(Stored data)
=== Section Start ===
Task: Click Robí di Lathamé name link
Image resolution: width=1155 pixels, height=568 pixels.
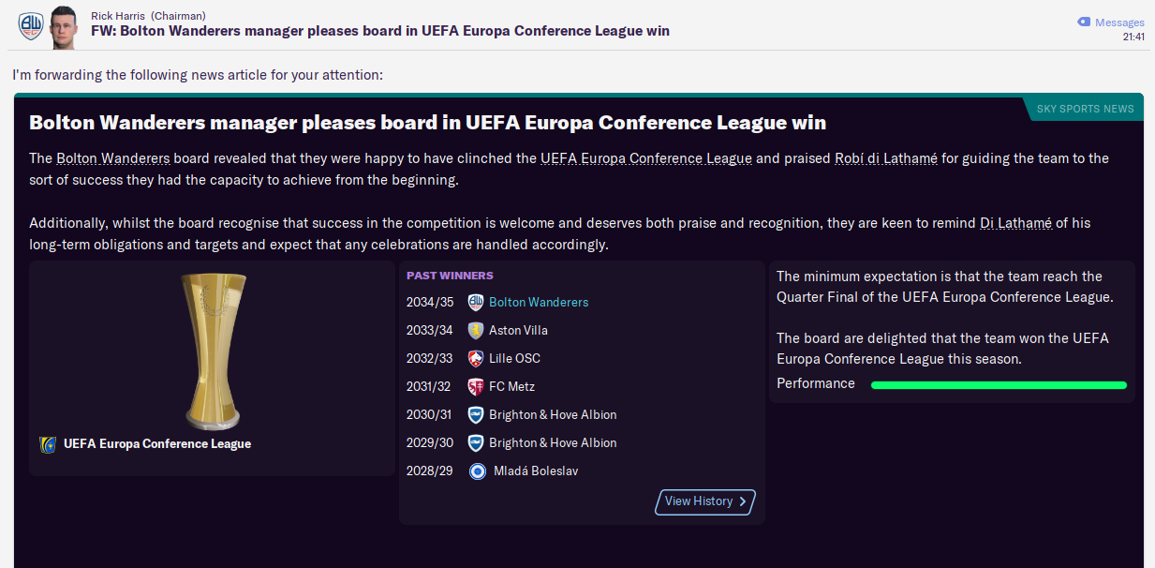Action: [x=885, y=158]
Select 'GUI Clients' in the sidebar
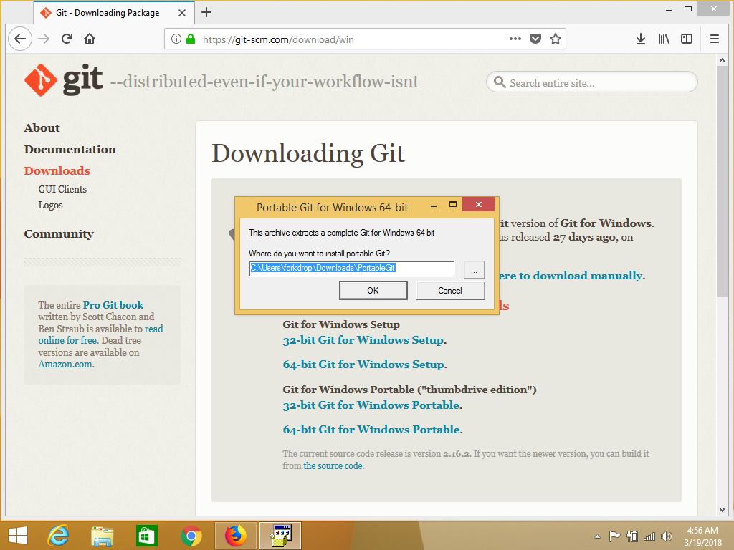734x550 pixels. [x=62, y=189]
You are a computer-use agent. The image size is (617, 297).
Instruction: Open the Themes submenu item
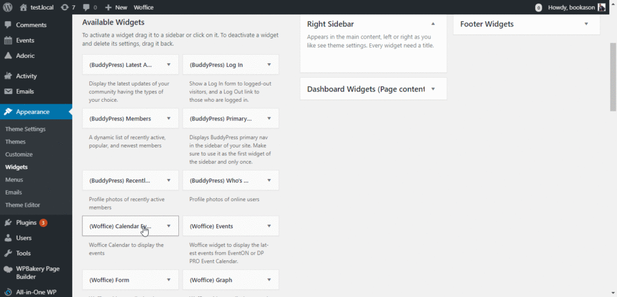pos(15,142)
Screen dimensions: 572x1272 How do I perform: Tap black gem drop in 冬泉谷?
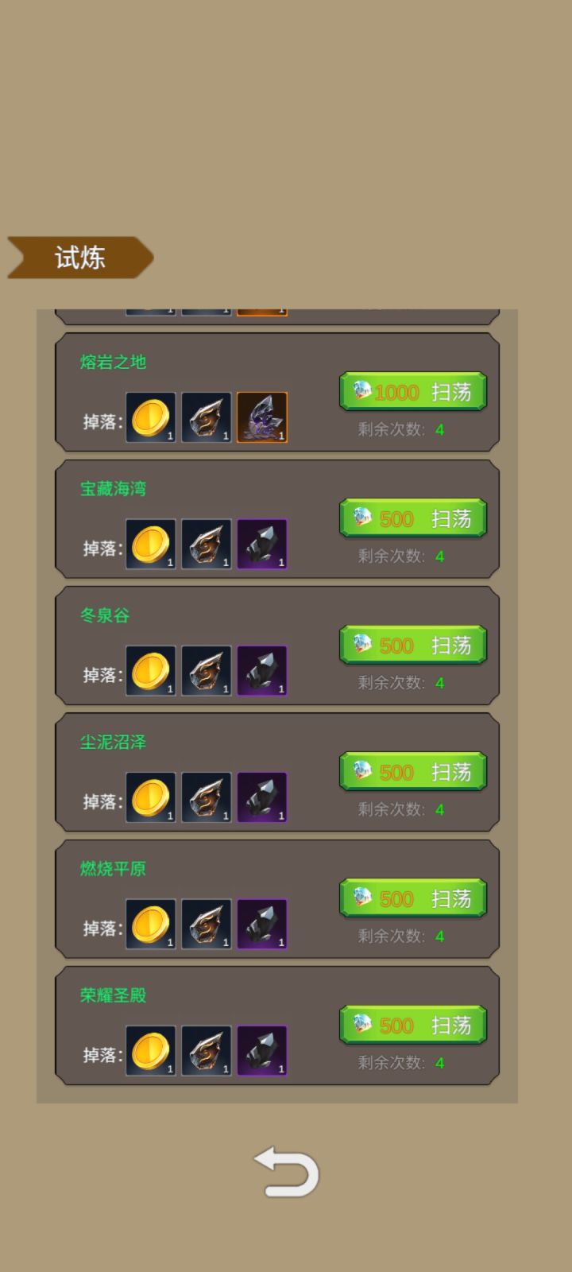click(262, 670)
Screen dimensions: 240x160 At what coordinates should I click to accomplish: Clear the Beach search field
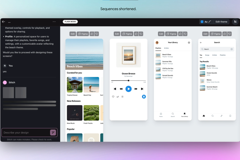point(231,49)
=== Section End ===
Goal of the exercise: When you reproduce the entries above, keep every word exact and leave the images out.

Answer for this exercise:
Task: Click Robí di Lathamé name link
Image resolution: width=1155 pixels, height=568 pixels.
Action: [x=885, y=158]
Select 'GUI Clients' in the sidebar
734x550 pixels. [x=62, y=189]
You are a computer-use agent. The image size is (617, 297).
Instruction: Open the Themes submenu item
pos(15,142)
Screen dimensions: 572x1272 How do I perform: Tap black gem drop in 冬泉谷?
click(262, 670)
Screen dimensions: 240x160 At what coordinates should I click to accomplish: Clear the Beach search field
point(231,49)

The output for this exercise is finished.